The city was divided between two lordships, the prior’s half and the earl’s half, and from time to time there was some grumbling and discontent over privileges varying between the two, but there was a shared and acknowledged town moot for all, and by and large they rubbed shoulders with reasonable amity. There were few more prosperous towns in England, and none more resilient and alert to opportunity. It was to be seen in the bustle in the streets. Merchants and tradesmen were busy setting out their wares to the best advantage, to catch the eyes of the assembling nobility. Whether they expected that the gathering would last long or produce any advance towards peace might be doubtful, but trade is trade, and where earls and barons were massing there would be profits to be made.
There were illustrious pennants afloat against the leaning house fronts, and fine liveries passing on horseback towards the gates of the priory and the houses of rest for pilgrims. Coventry possessed the relics of its own Saint Osburg, as well as an arm of Saint Augustine and many minor relics, and had thrived on its pilgrims ever since its founding just over a hundred years previously. This present crop of the wealthy and powerful, thought Cadfael, eyeing the evidences of their presence all about him, could hardly, for reputation’s sake, depart without giving profitable reward for their entertainment and the Church’s hospitality.
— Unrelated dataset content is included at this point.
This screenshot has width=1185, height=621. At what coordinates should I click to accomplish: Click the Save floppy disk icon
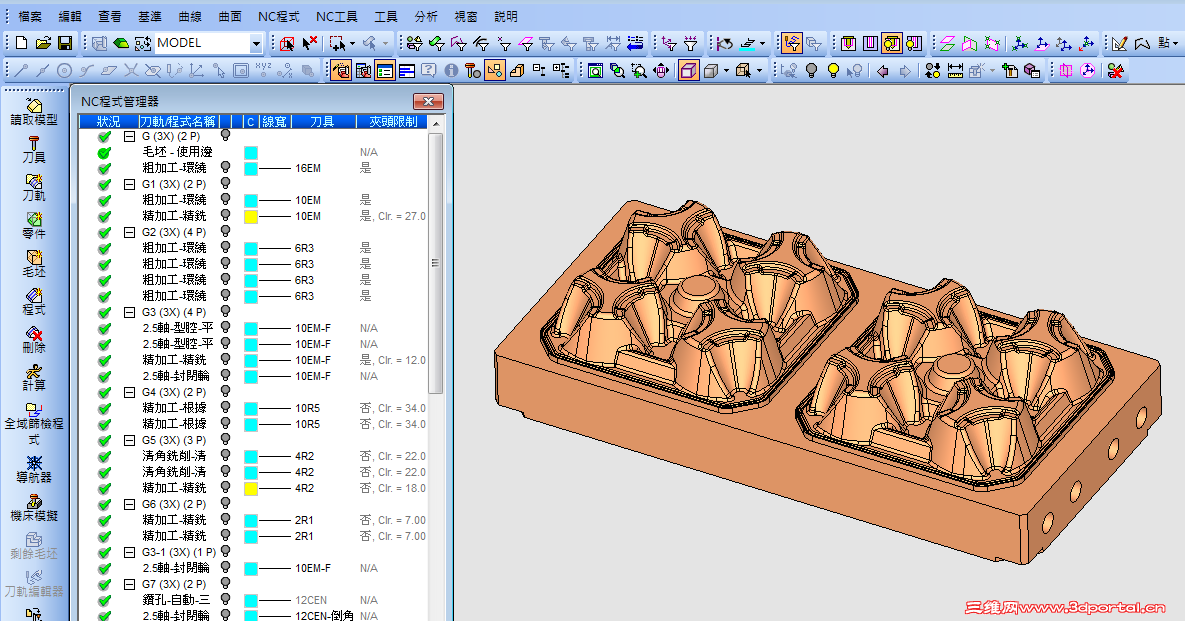pyautogui.click(x=64, y=43)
They wove their way at an easy walk through the murmur and bustle of the streets, and long before they reached the gateway of Saint Mary’s Priory Yves had begun to flush into eagerness, warmed by the air of excitement and hope that made the town seem welcoming and the possibility of conciliation a little nearer. He named the unfamiliar badges and banneroles they encountered on the way, and exchanged greetings with some of his own faction and status, young men in the service of the empress’s loyal following.
“Hugh Bigod has made haste from Norfolk, he’s here before us… Those are some of his men. And there, you see the man on the black horse yonder? That’s Reginald FitzRoy, half-brother to the empress, the younger one, the one Philip seized not a month ago, and the king made him set him free. I wonder,” said Yves, “how Philip dared touch him, with Robert’s hand always over him, for they do show very brotherly to each other. But give him his due, Stephen does play fair. He’d granted safe conducts, he stood by them.”